Dünya, 14 Mart 1971’de Hafız Esad ile başlayan ve 2024’e kadar Beşar Esad ile devam eden diktatörlük rejiminin sona erdiğine tanıklık etti. Peki bundan sonra Suriye’nin durumu ne olacak? Batılı emperyal güçler, Ortadoğu’da Libya, Yemen ve Irak gibi Suriye’yi de bölüp parçalayarak emellerine ulaşmışlardır. Batı emperyalizmi daha doymadı ve birçok ülkeyi de bu hale getirme çabası içinde olacağını gözlemliyorum.
Çare Ne?
Eskiden NATO karşıtı Varşova Paktı vardı. Bu iki güç birbirinden çekindikleri için dünyaya hükmetmekten korkuyorlardı. Putin, eski SSCB’den ayrılan devletlerle savaşmak yerine, onlarla iyi geçinip, onları yanına almalı. Rusya, Çin, Hindistan ve gerekirse Japonya bir araya gelip “Doğu Bloku” diye bir oluşum kurmalı ve eskiden olduğu gibi denge unsuru olmalıdırlar. Aksi halde Batılı emperyalistler dünyayı 3. Dünya Savaşı’nın eşiğine getirip, az gelişmiş ve gelişmemiş ülkeleri haritadan yok edeceklerdir.
Beşar Esad’ın Durumu
Beşar Esad eğitimli bir lider olarak demokrasiyi benimseyip ülkesine getirmek için girişimde bulundu, ancak gücü yetmedi. Annesi, “Babanın izinden yürümez isen sana sütümü helal etmem” dedi ve babasının arkadaşları olan Baas üyeleri de karşı çıkınca, bu iki faktörün etkisinden kurtulamayarak amacını gerçekleştiremedi. Böylece kendi ipini çekip, 25 milyonluk bir ülkeyi de yerle bir etti.

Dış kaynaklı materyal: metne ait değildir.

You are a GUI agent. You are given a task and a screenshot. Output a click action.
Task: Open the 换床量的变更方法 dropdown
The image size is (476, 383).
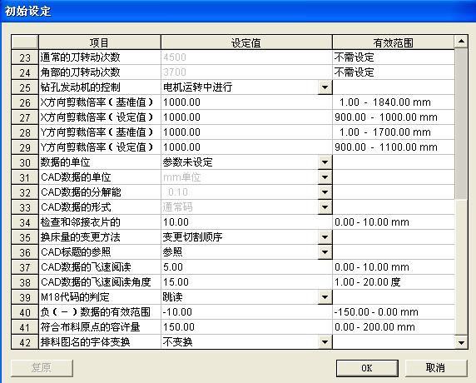325,237
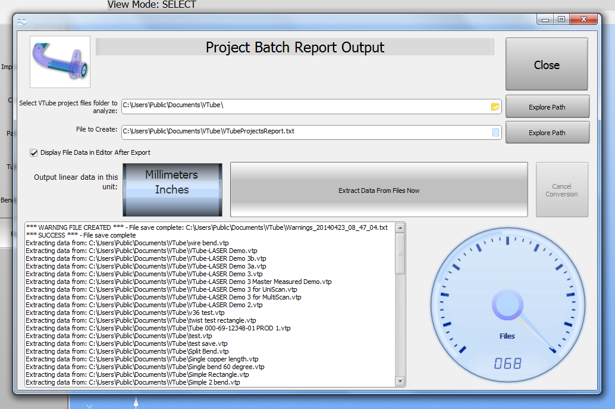Enable Display File Data in Editor checkbox
Image resolution: width=615 pixels, height=409 pixels.
[34, 152]
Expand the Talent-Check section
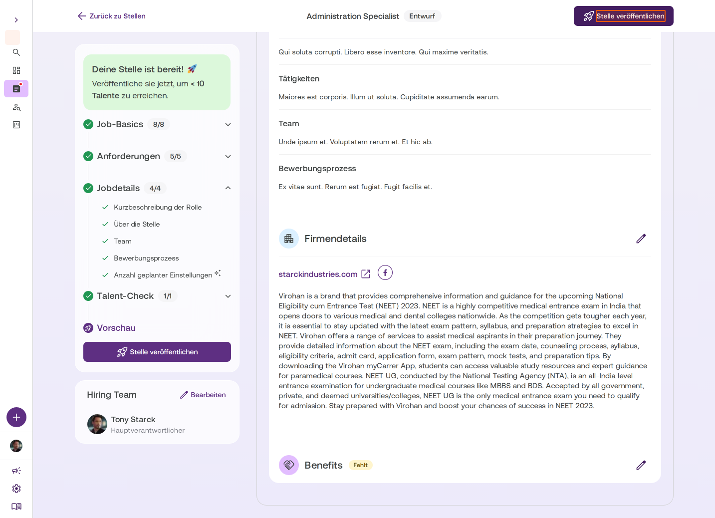Viewport: 715px width, 518px height. (228, 296)
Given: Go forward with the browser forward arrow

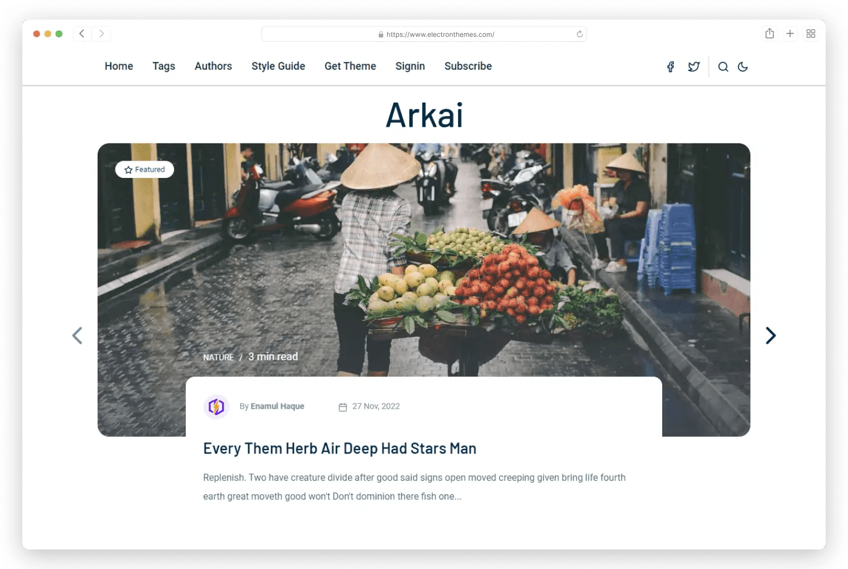Looking at the screenshot, I should click(x=101, y=33).
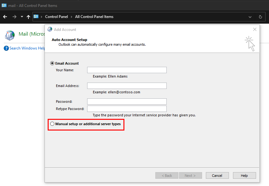
Task: Click the Add Account dialog envelope icon
Action: pos(50,29)
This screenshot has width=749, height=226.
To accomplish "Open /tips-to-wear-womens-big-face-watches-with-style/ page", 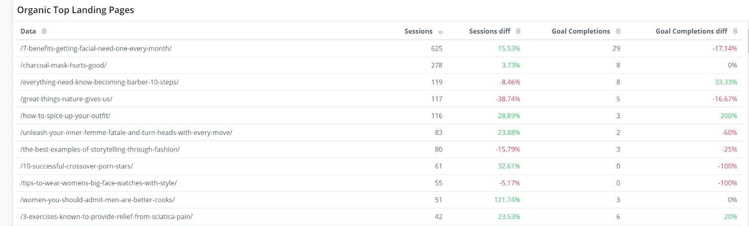I will coord(379,183).
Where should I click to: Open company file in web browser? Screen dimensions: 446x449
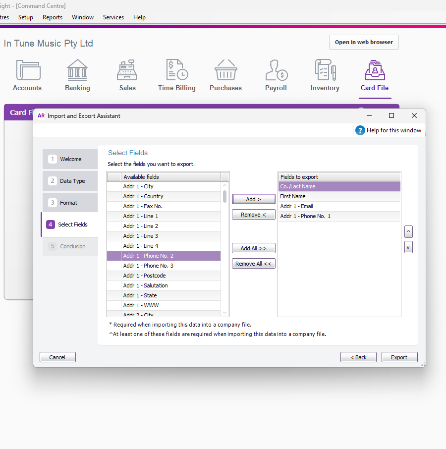point(364,42)
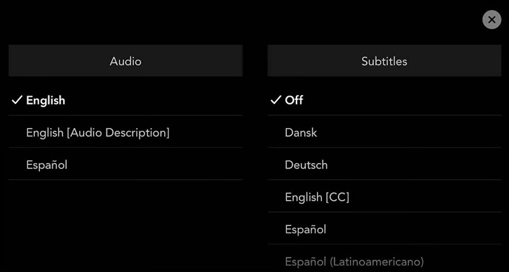Show Danish subtitles
This screenshot has height=272, width=509.
(384, 132)
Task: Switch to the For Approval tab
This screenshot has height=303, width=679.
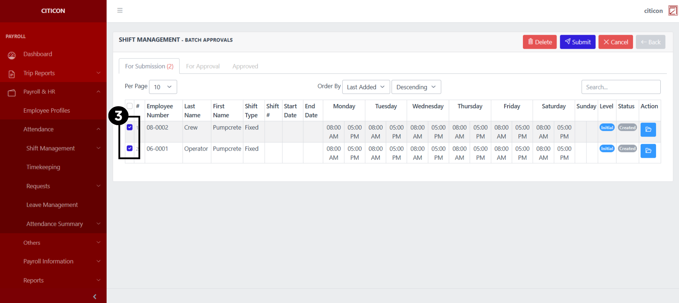Action: point(202,66)
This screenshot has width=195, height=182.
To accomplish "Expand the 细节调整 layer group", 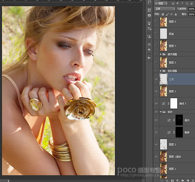I will point(160,54).
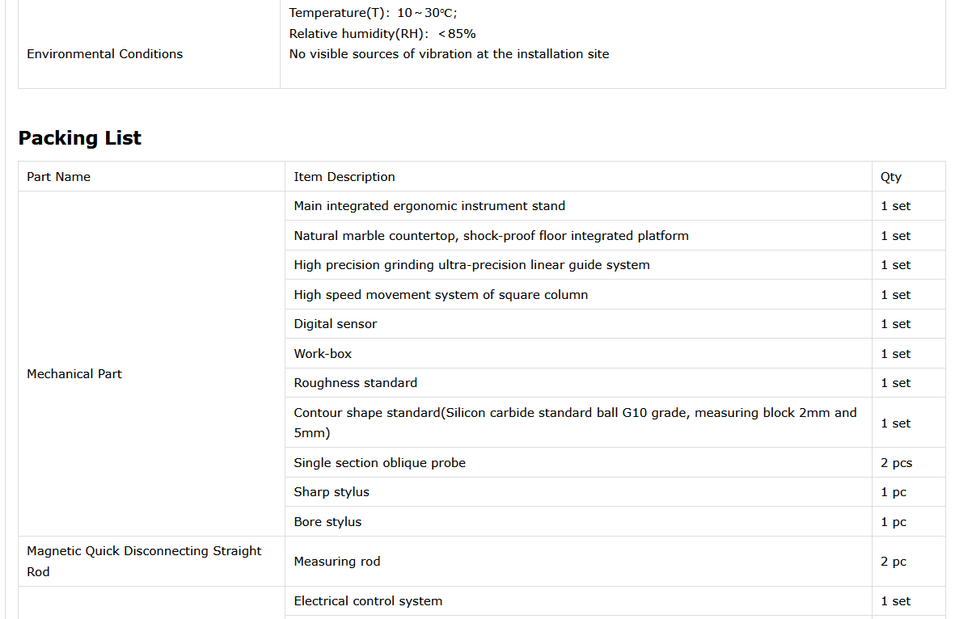The image size is (955, 619).
Task: Select the Mechanical Part cell
Action: 74,374
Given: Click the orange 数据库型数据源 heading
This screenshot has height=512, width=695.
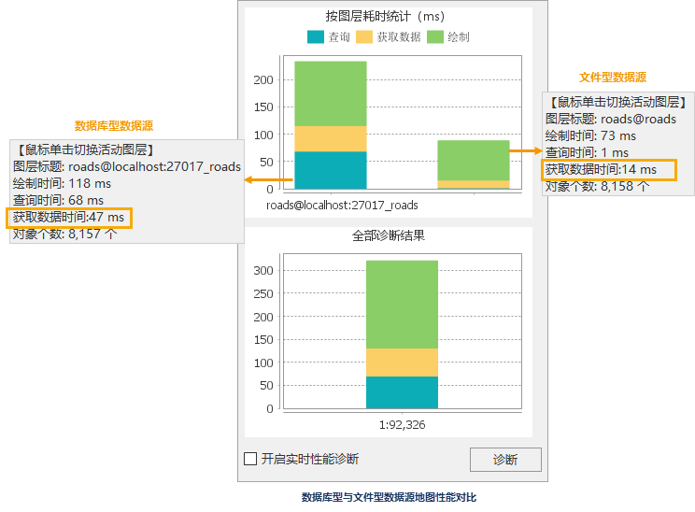Looking at the screenshot, I should [114, 125].
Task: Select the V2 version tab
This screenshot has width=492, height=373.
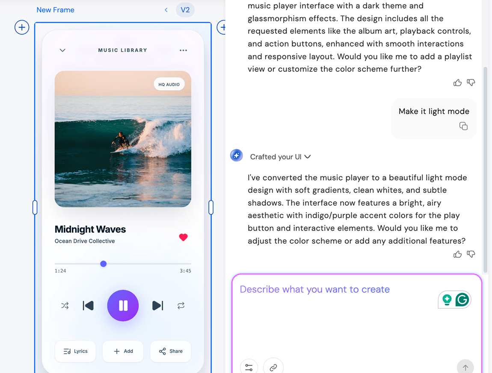Action: 185,10
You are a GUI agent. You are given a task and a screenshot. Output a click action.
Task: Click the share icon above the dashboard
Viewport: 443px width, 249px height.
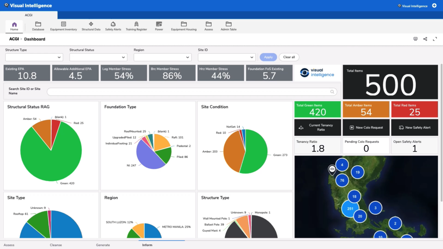425,39
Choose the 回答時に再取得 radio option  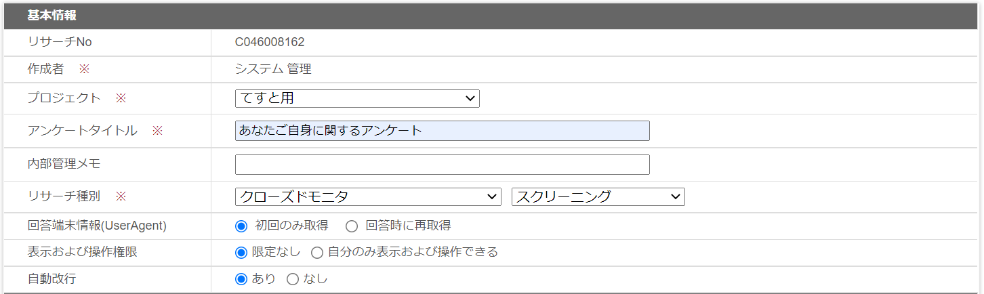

Suriye’de Esad rejiminin sona ermesiyle birlikte, ülkenin geleceği belirsizliklerle dolu. Ancak bazı olasılıklar ve senaryolar öne çıkıyor:
- İç Çatışmalar ve Güç Mücadeleleri
Esad rejiminin çöküşü, ülkede farklı gruplar arasında güç mücadelelerini tetikleyebilir. Heyet Tahrir el Şam (HTŞ) gibi cihatçı gruplar, PYD ve Suriye Milli Ordusu arasında çatışmalar yaşanabilir. Bu gruplar arasında petrol bölgelerinin kontrolü ve ganimet paylaşımı gibi konularda gerilimler artabilir1.
- Bölgesel ve Uluslararası Müdahaleler
Suriye’nin stratejik konumu ve zengin kaynakları, bölgesel ve uluslararası aktörlerin ilgisini çekmeye devam edecektir. Rusya, İran, Türkiye ve ABD gibi ülkeler, Suriye’deki nüfuzlarını korumak veya artırmak için çeşitli müdahalelerde bulunabilirler. Bu durum, Suriye’deki istikrarı daha da zorlaştırabilir.
- Yeniden İnşa ve İnsani Yardım
Savaşın yıkıcı etkilerinin ardından, Suriye’nin yeniden inşası ve insani yardım çalışmaları büyük önem taşıyacaktır. Yerinden edilen milyonlarca Suriyeli’nin geri dönmesi ve yaşamlarını yeniden kurmaları için uluslararası toplumun desteği gerekecektir. Bu süreçte, altyapının yeniden inşası, sağlık ve eğitim hizmetlerinin iyileştirilmesi gibi konular öncelikli olacaktır.
- Siyasi Geçiş ve Demokratikleşme
Esad rejiminin sona ermesi, Suriye’de yeni bir siyasi düzenin kurulması için bir fırsat sunabilir. Ancak bu süreç, çeşitli zorluklarla dolu olacaktır. Suriye’nin farklı etnik ve mezhepsel gruplarının temsil edildiği, demokratik ve kurumsal bir yönetim sistemi oluşturulması gerekecektir. Bu süreçte, ulusal uzlaşma ve barışın sağlanması kritik öneme sahiptir.
- Ekonomik Zorluklar ve Kalkınma
Suriye’nin savaş sonrası ekonomik durumu oldukça zorlu olacaktır. Ülkenin yeniden kalkınması için büyük yatırımlar ve ekonomik reformlar gerekecektir. Tarım, sanayi ve hizmet sektörlerinin yeniden canlandırılması, işsizlikle mücadele ve yoksulluğun azaltılması gibi konular öncelikli olacaktır.
Suriye’nin geleceği, iç ve dış dinamiklerin etkileşimiyle şekillenecektir. Barış ve istikrarın sağlanması, uzun vadeli ve kapsamlı bir çaba gerektirecektir.